Exercise:
Return each line of the entries that holds the string "screenshot".

Provided data:
====================
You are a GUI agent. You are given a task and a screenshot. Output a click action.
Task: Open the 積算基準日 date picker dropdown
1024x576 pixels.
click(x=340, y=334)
====================
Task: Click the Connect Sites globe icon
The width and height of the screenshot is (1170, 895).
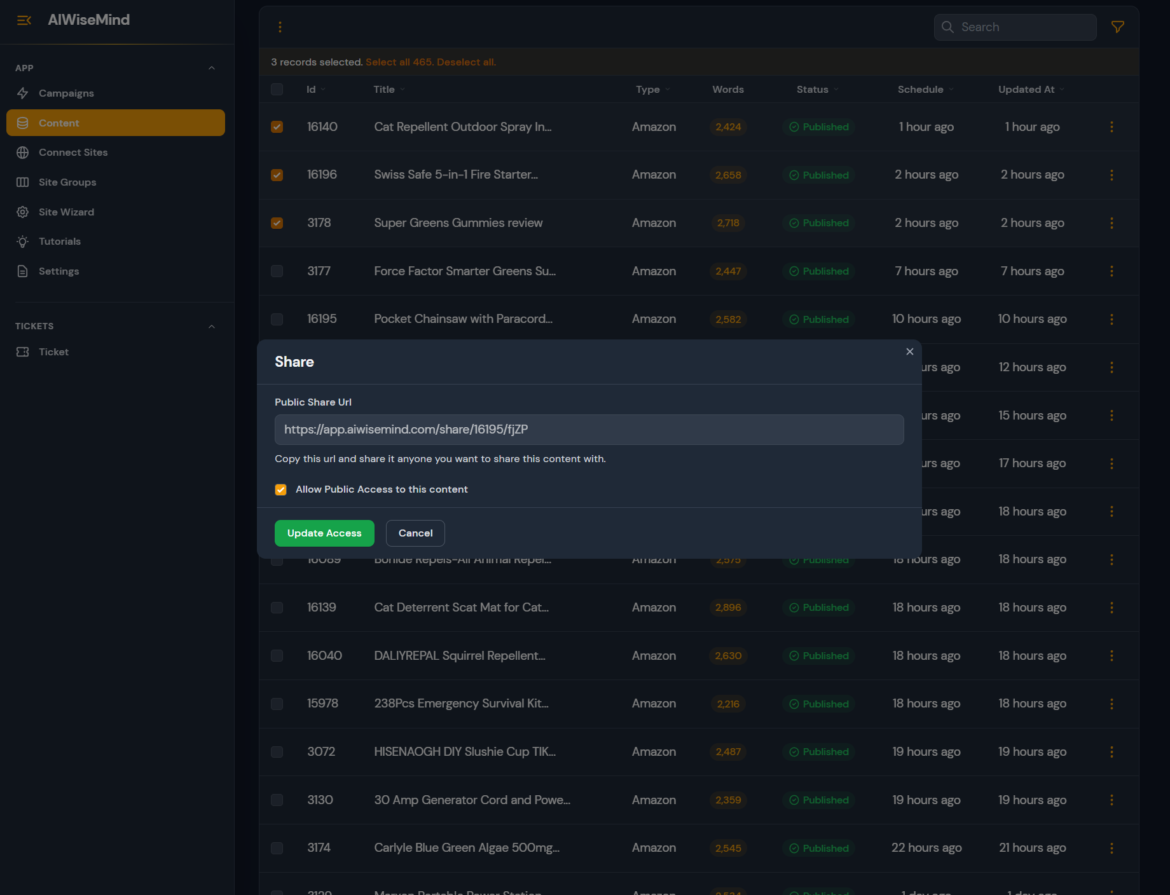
====================
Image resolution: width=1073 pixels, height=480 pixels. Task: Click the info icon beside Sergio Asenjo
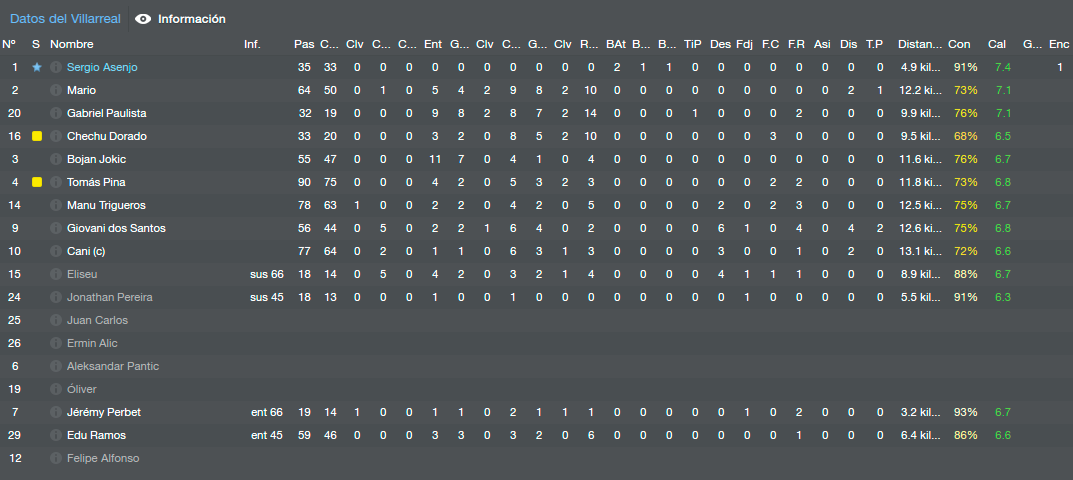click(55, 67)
====================
Result of the task:
You are a GUI agent. You are given a task and a screenshot. Output a click action.
The width and height of the screenshot is (1170, 895).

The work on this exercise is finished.